But even in the event of a prolonged recession, Dr. Bone, 65, says he’d probably go back to work part-time before realizing the losses that selling would entail right now.

He and his wife, who have a daughter out of college, sold their home last month and are currently renting as they use proceeds from the sale - they made out well because the part of the city they lived in wasn’t hurt by the real estate downturn - to build a smaller home. In a normal market, he says they would probably spend more on the new house, but aren’t comfortable doing so in current conditions.
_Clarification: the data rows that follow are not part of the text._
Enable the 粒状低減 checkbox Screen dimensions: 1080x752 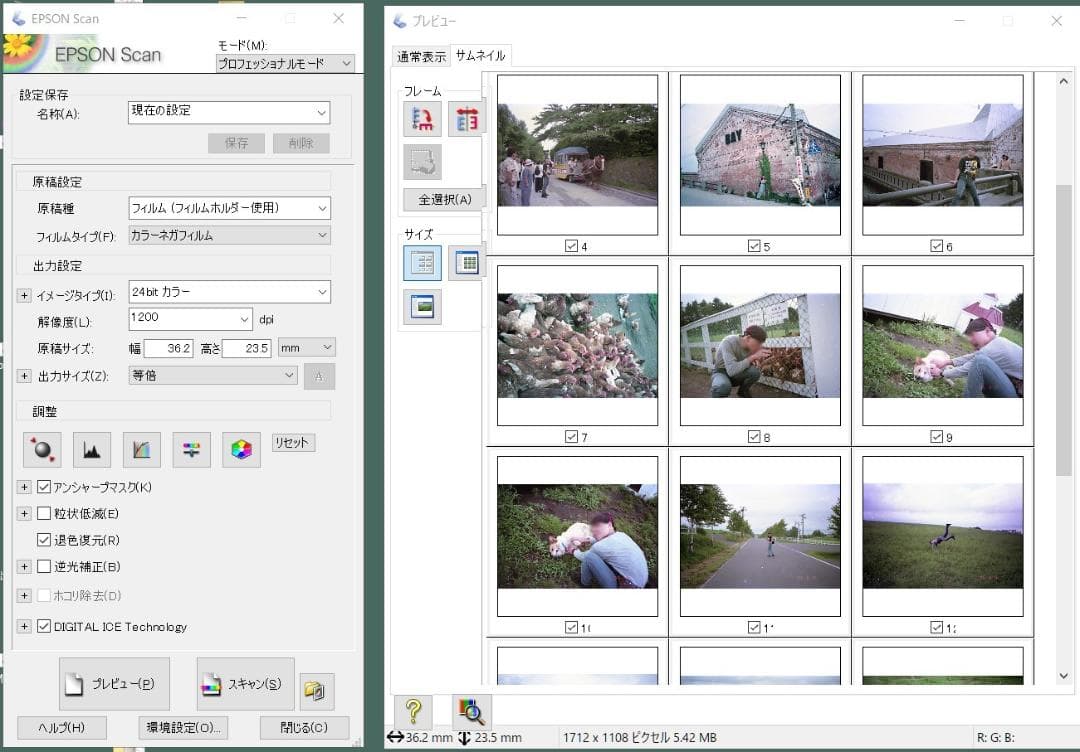click(44, 513)
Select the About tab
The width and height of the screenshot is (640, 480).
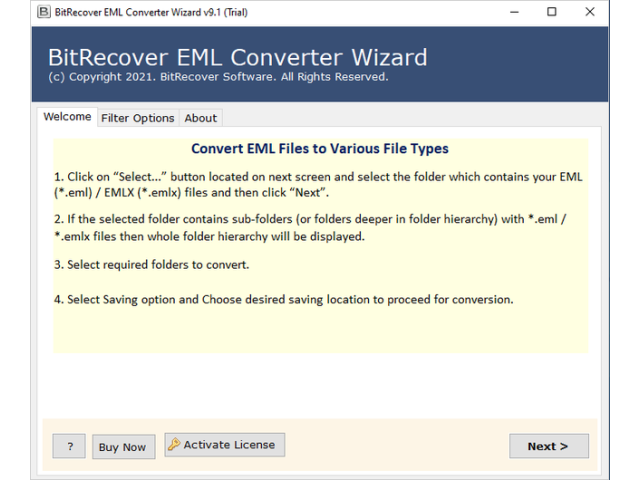[200, 118]
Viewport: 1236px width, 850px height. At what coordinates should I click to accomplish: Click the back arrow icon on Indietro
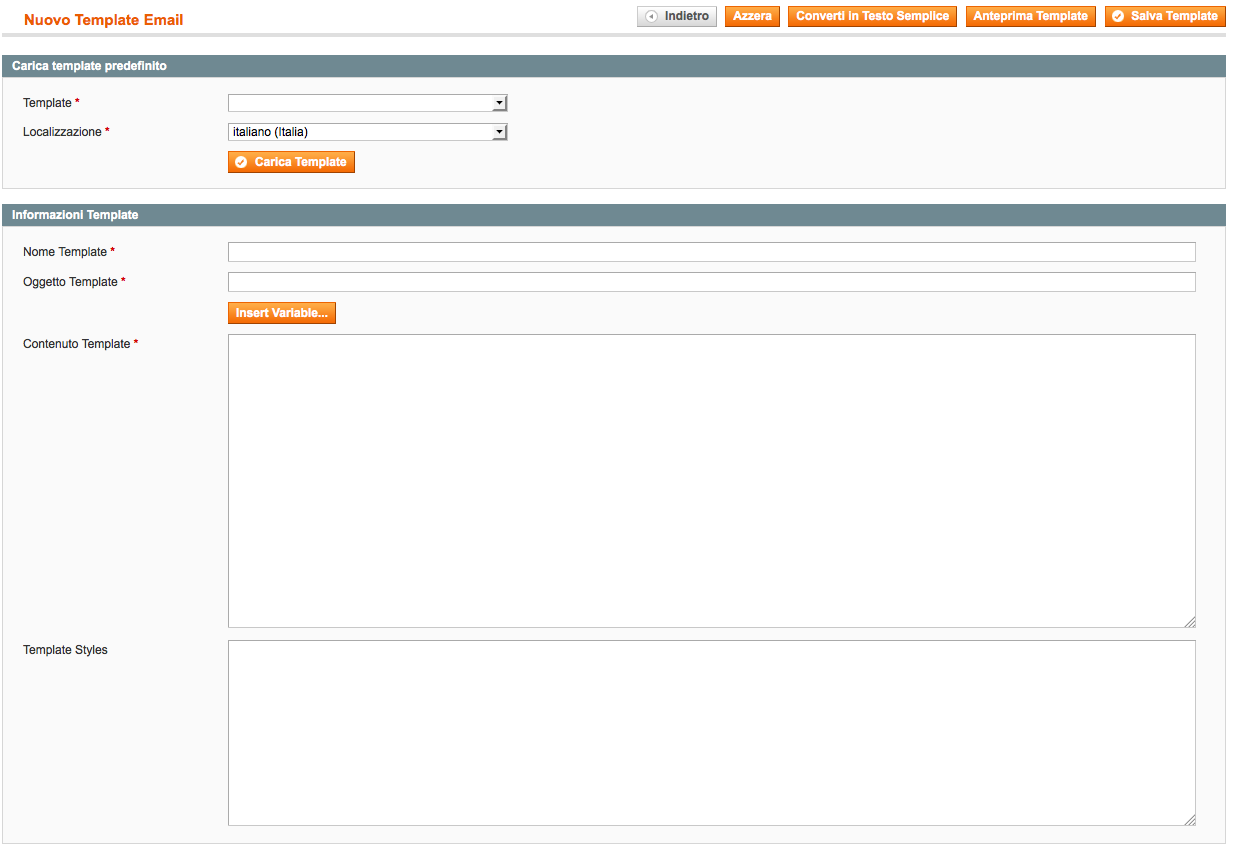652,17
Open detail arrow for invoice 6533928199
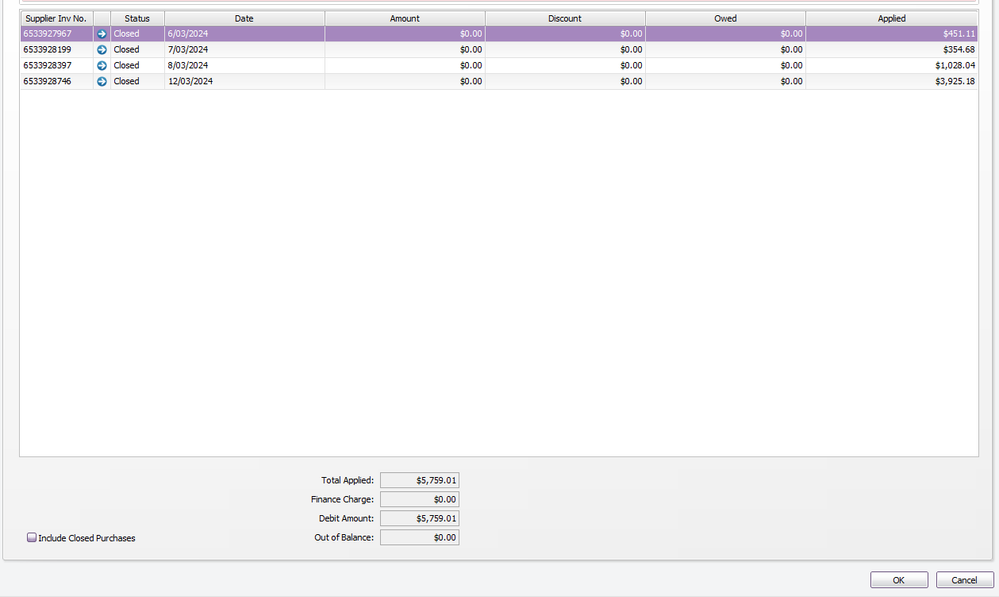The image size is (999, 597). pos(102,50)
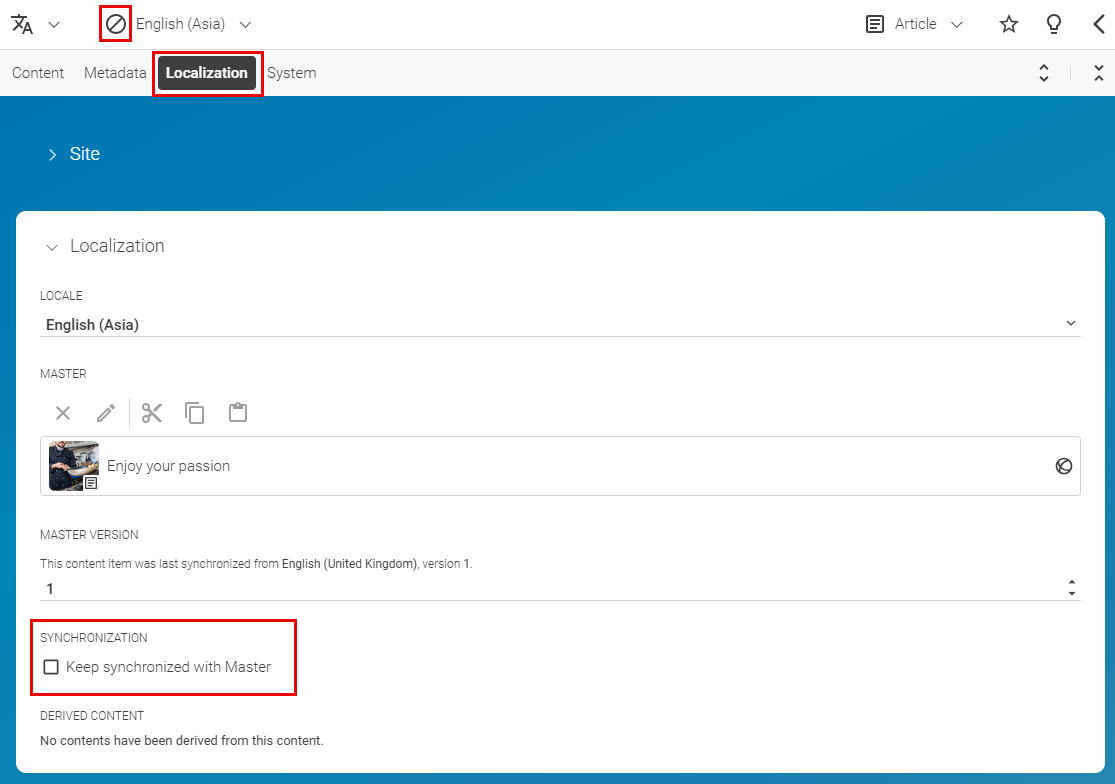Select the pencil edit icon for Master
This screenshot has height=784, width=1115.
click(106, 412)
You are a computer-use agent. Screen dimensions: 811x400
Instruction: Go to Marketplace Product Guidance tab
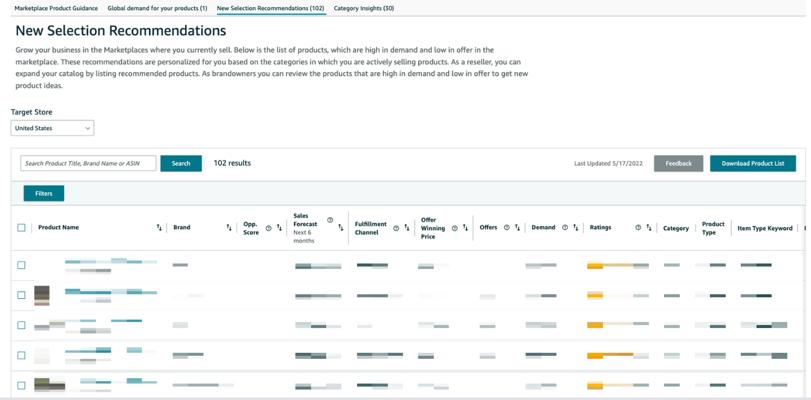pos(56,8)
To ease some additional anxiety, he says the couple moved some of their savings to banks that have been rated as among the safest.

Local retiree Lucy Schleibaum knows she is an anomaly. The 64-year-old not only retired three years ago with her home and her cars paid off, but she has only lost $4,000 as a result of the financial crisis.

“I said one thing for sure I’m going to do isn’t put my money in stock,” says the Burke resident, who had several friends lose money in 2000 around the time the dot-com bubble burst.

Instead, she put everything - both the lump sum she received after 32 years at Allstate Insurance Co. and her joint savings with her late husband - in bonds.

“I figured I earned enough money in my life and I didn’t want to angst over the stock market,” she says, looking back. She did put $8,000 into a mutual fund for “ready cash” and lost about half.

Most financial advisers have the same advice for everyone with investments in the market: Do nothing.

“The time to plan for this is not now, it was probably six to 12 months before now,” says Brent Wilsey of Wilsey Asset Management in San Diego. “You just have to be selective. Any time you panic at a point like this and you pull things out, it’s proven that you didn’t do as good a year or 18 years later as [you would have] if you just stayed with a good quality portfolio.”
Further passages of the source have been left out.